Yi Chuan ; 44(7): 581-590, 2022 Jul 20.
Artigo em Inglês | MEDLINE | ID: mdl-35858770

RESUMO

MC1R (melanocortin 1 receptor) encodes the melanocortin-1 receptor, which can activate intracellular cAMP synthesis under the stimulation of the α-melanocyte stimulating hormone (α-MSH) ligand. Increased cAMP then activates the protein kinase A (PKA) pathway, resulting in the up-regulation of the expression of the microphthalmia-associated transcription factor (MITF) which is a critical regulatory factor of melanin synthesis, and tyrosinase (TYR), the rate-limiting enzyme of melanin synthesis tyrosinase (TYR), and ultimately affects production of eumelanin and pheomelanin, and the coat color phenotype of mammalian species. Previous reports have indicated that the mutation A243T in the transmembrane domain 6 (TM6) of MC1R protein might disrupt the function of MC1R, contributing to the red phenotype in Duroc pig.

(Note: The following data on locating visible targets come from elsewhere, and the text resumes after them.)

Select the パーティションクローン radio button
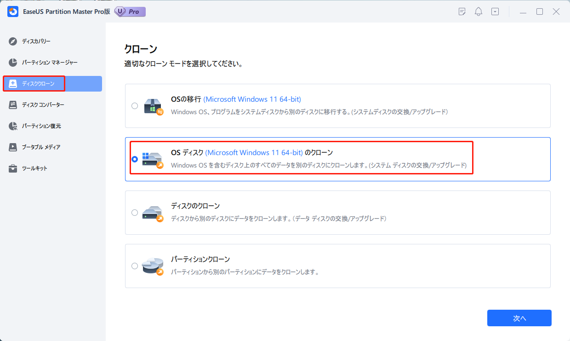Viewport: 570px width, 341px height. (x=135, y=266)
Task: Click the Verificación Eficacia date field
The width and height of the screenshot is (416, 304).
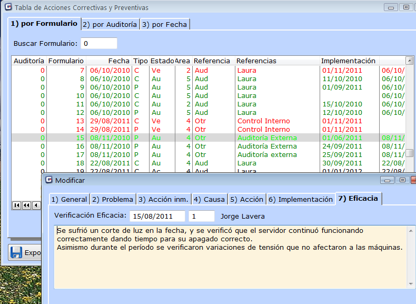Action: click(157, 216)
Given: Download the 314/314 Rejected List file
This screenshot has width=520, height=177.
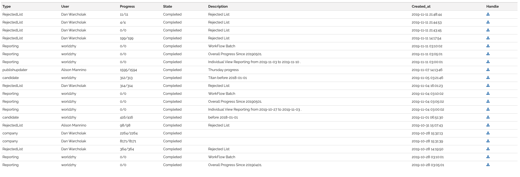Looking at the screenshot, I should tap(488, 86).
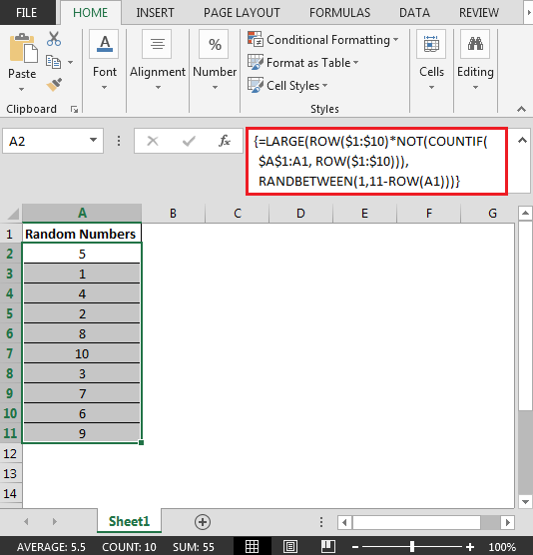The height and width of the screenshot is (555, 533).
Task: Open the Insert Function fx button
Action: click(225, 141)
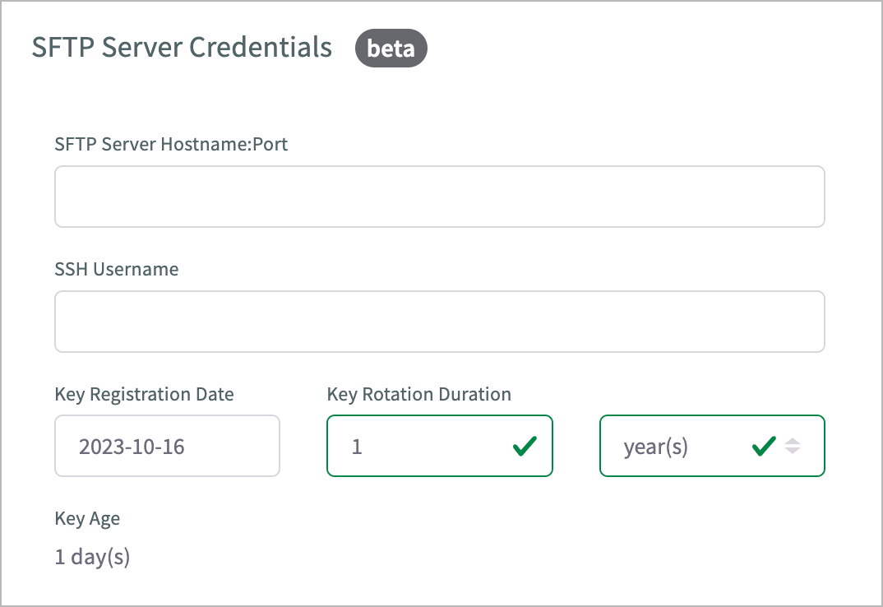Click the green checkmark in the year(s) selector

coord(763,446)
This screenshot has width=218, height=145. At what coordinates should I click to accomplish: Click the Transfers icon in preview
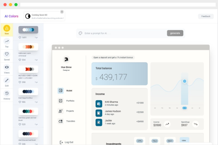[x=61, y=121]
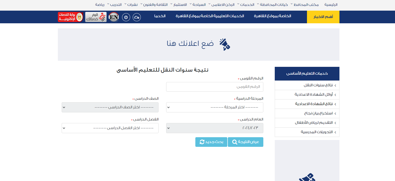
Task: Open the المرحلة الدراسية dropdown
Action: (x=215, y=107)
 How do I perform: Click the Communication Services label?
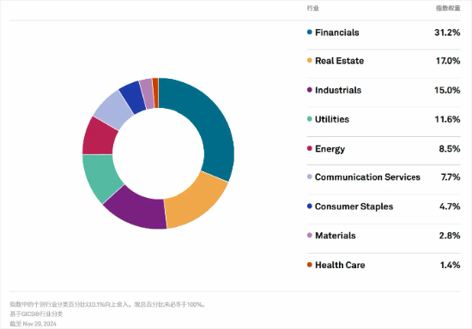coord(367,177)
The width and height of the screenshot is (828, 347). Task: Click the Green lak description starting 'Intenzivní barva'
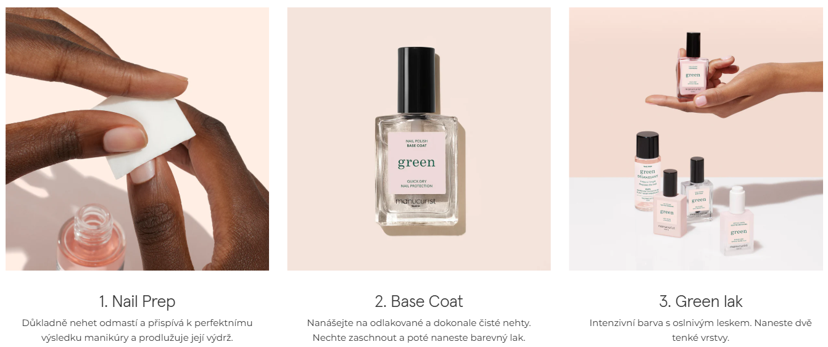(x=700, y=330)
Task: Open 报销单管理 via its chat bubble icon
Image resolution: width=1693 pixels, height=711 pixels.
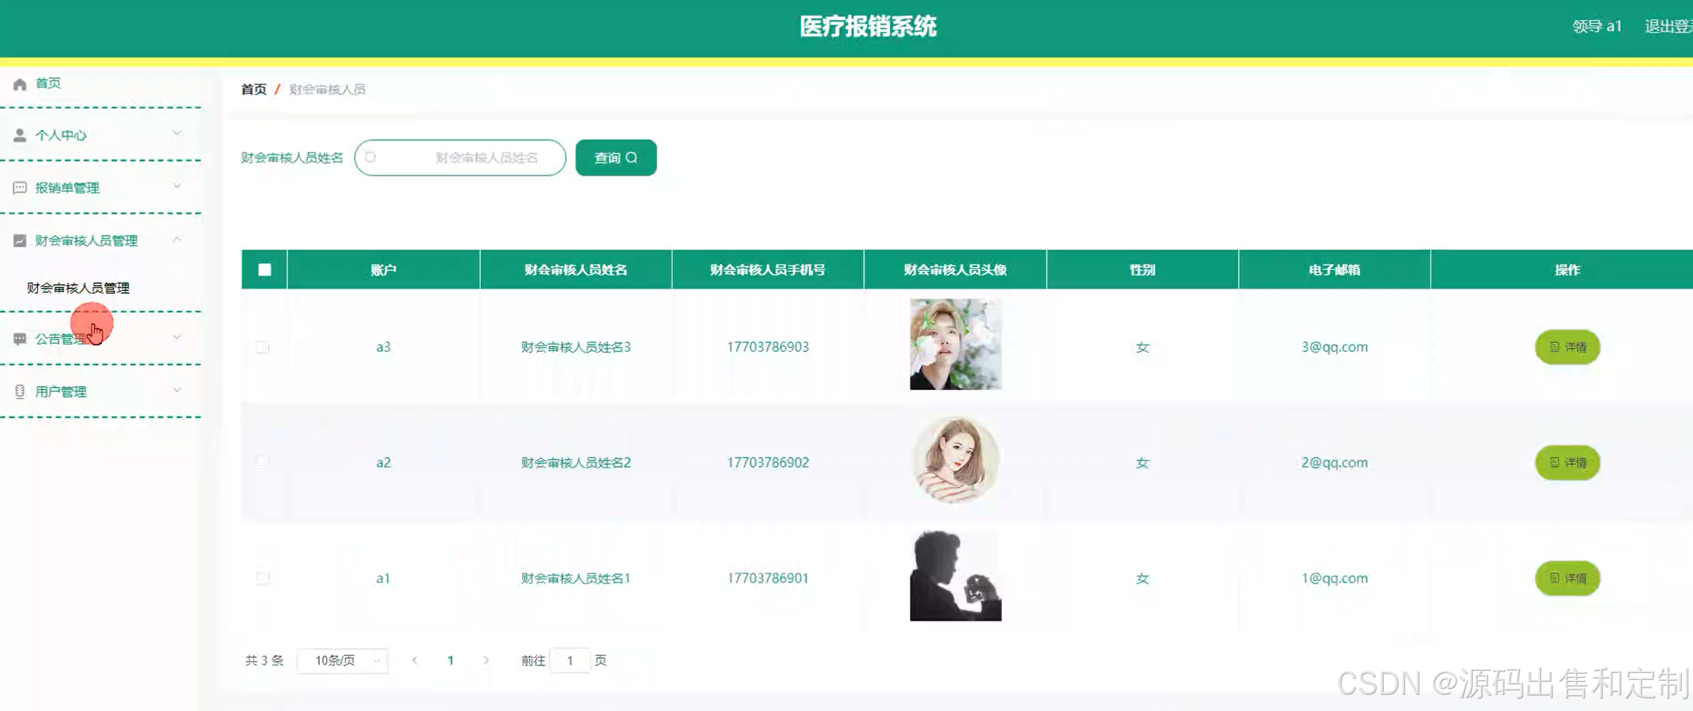Action: pyautogui.click(x=20, y=187)
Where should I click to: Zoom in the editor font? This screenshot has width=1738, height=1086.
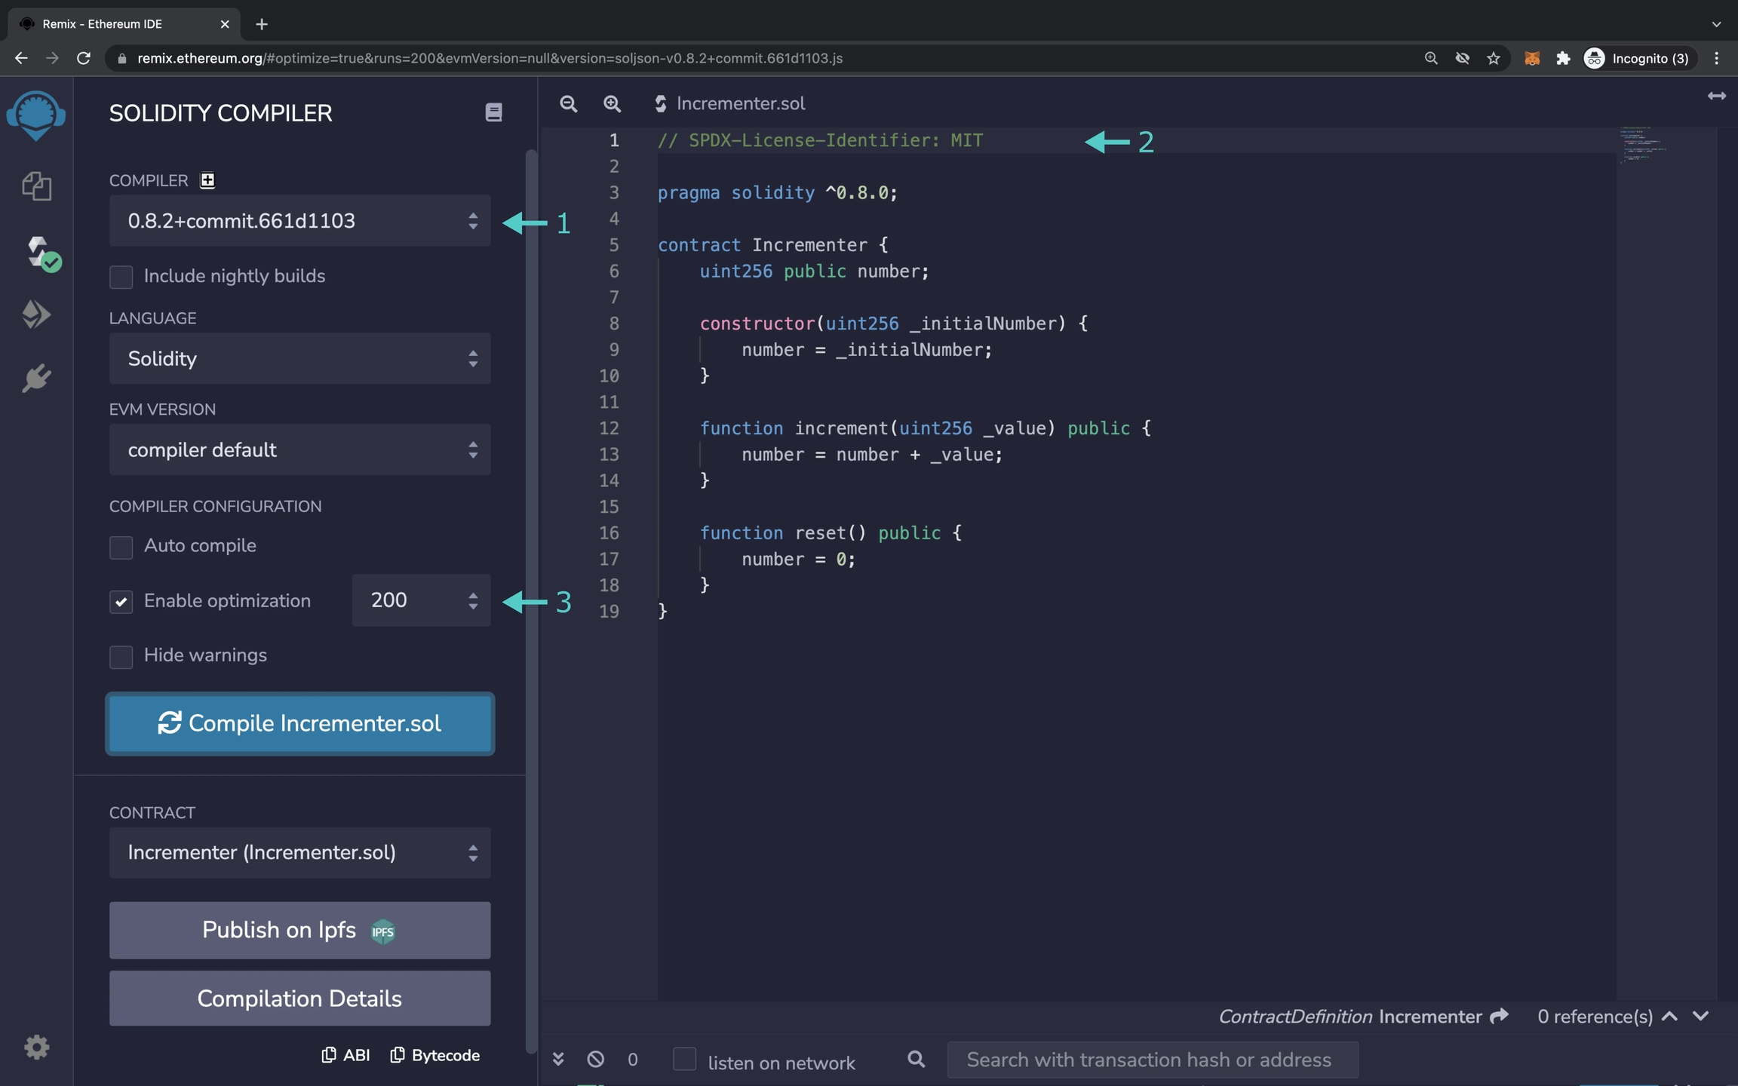(612, 104)
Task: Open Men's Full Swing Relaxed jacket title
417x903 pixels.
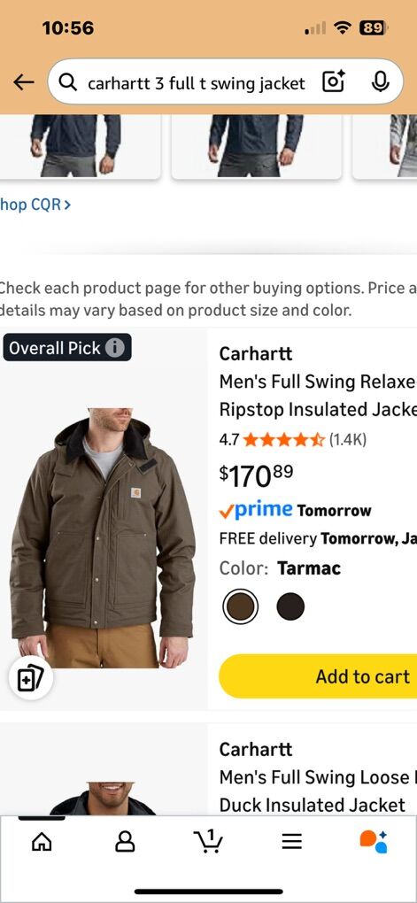Action: coord(317,395)
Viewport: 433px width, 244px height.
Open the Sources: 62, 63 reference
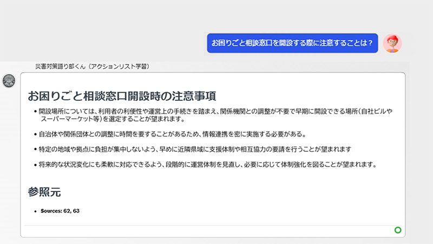(60, 211)
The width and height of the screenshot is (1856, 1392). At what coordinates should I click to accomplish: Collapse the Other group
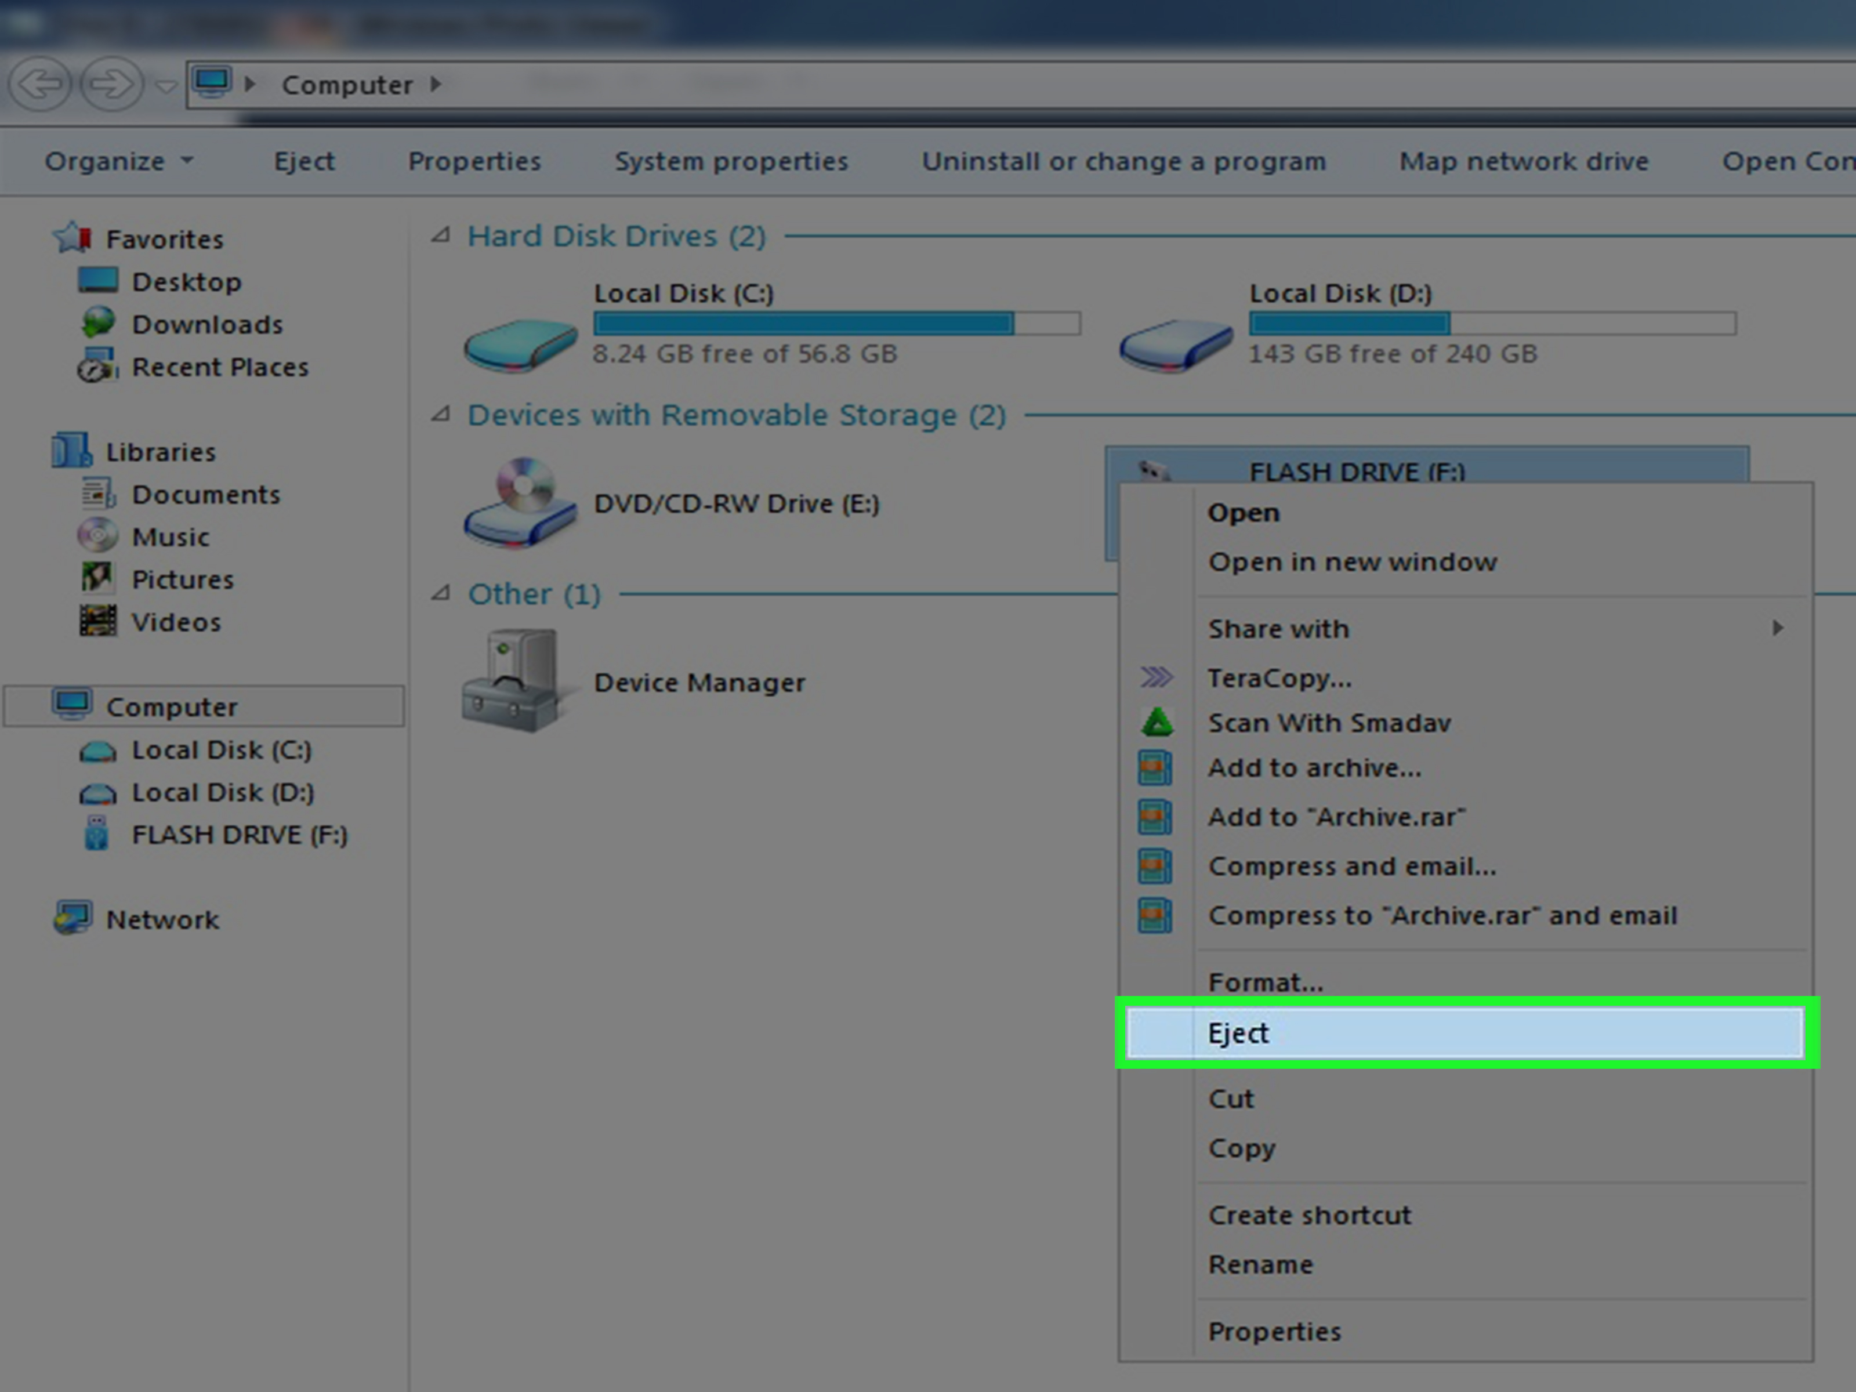pyautogui.click(x=441, y=594)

However, functional analysis of the A243T mutation in MC1R has not yet been carried out. In this study, we attempted to used single-stranded oligo-deoxyribonucleotides (ssODN) as donor templates to introduce the c.727G>A (A243T) mutation into MC1R in human melanoma cell line SK-MEL-2 by CRISPR/Cas9 to analyze its effects on MC1R functions. We found the occurrence of ssODN recombination reached to 10%. Unfortunately, Sanger sequencing MC1R in six single-cell clones revealed that none carried the c.727G>A mutation, but all carried undesired mutations surrounding the target site. Cells transfected with CRISPR/Cas9 plasmids and ssODN presented significantly attenuated cAMP activation, and down-regulated MITF and TYR expression, indicating that the editing MC1R could affect the melanin synthesis function in cells. This study provides a basis for further investigation the mechanism of MC1R mutation on animal coat color.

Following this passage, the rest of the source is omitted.